Wednesday, May 25, 2011

This is who I am (145/365)





Well, that sounds like a terribly smarmy ad for athletic shoes, doesn't it?   But as I was looking at my shoes just now I felt that way.

I wish I could have taken pictures on my run this evening.  It was gorgeous and perfect, and it came at just the right time.  While I walked home from work I was talking to my mom, and she could hear the noises from the busses and honking cars.  She asked me if I was loving the bustling city life (which I got hooked on after my first field trip here in sixth grade).   "Um, no." I said.  "Not the noises.  I tolerate them, but I don't like them.  I like City of Constant Noises, but it's stressful living here."  And I snuffled. And Mom listened.  And then I told her I needed to go running before it got dark out.

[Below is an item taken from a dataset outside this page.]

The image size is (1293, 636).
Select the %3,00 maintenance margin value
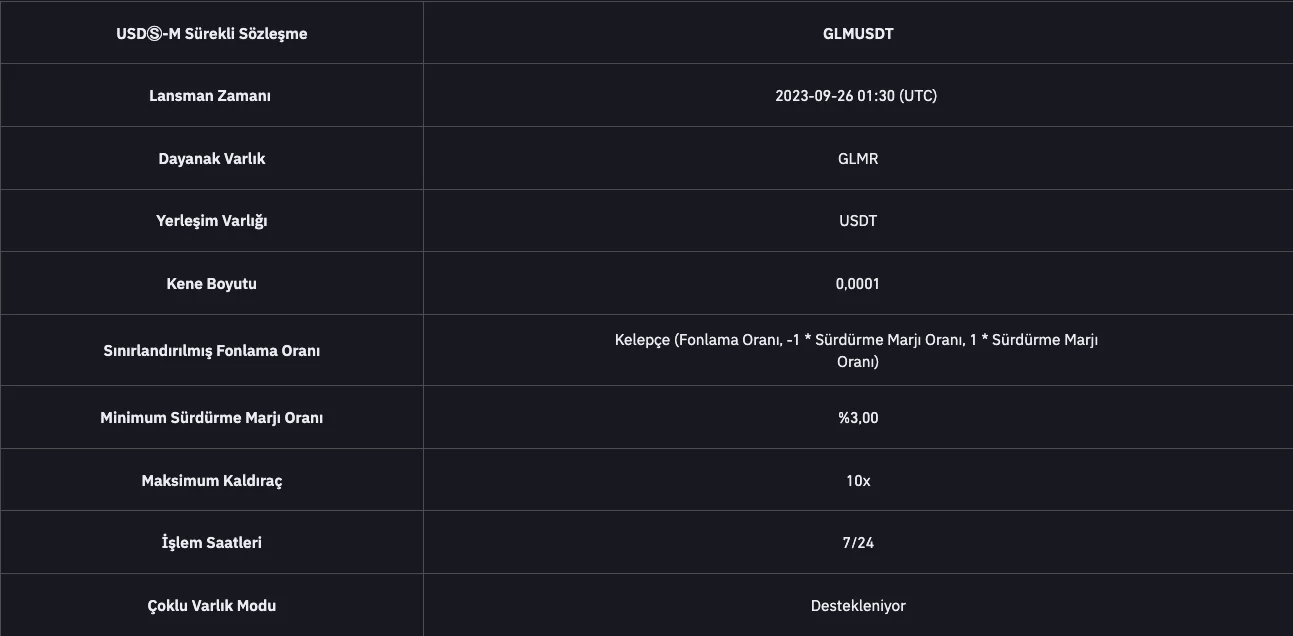pyautogui.click(x=858, y=418)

There are so many things I love about my gorgeous hometown in my Peach Blossoms and Tidewater State, but the best thing is probably our parks.  I could spend an entire summer running with my dark-haired friend and hardly have to repeat trails.  The earth is soft and the green branches hang over each path and the sunlight is dappled over us.  It's thrilling yet familiar, and I miss those trails.  But Peach Blossoms and Tidewater State does not have the other amenities that City of Bustling Noise does, like round-the-clock access to public transportation and vegetarian restaurants, so I'm here.

So I laced up my shoes and I struck out to our Steel Grey River, my soles padding softly against the sidewalk, across the pedestrian crossing to the riverfront park. I was surprised at the beauty. The trees were bursting with leaves, and the Steel Grey River looked deep, sea blue.  I broke off from the asphalt, and heard its waves against the rocks.  I found an earthen path between the ball fields and the water, and I smelled the clover and the honeysuckle.  It was the kind of experience I couldn't get most of the time in Shrimp Town, and I felt relieved. It was joyous.

My high school cross-country coach used to tell us that he felt most successful when he bumped into one of his students years later and she said she was still running.   I left off running for a little while but this fall a new friend I made encouraged me to run with her, and it stuck.  It felt like a homecoming.  Running became part of me, and running now makes me feel like me.  I'm a person who runs.  And as I looked at the little bit of mud caked on the back of my Asics, I thought, "This is who I am."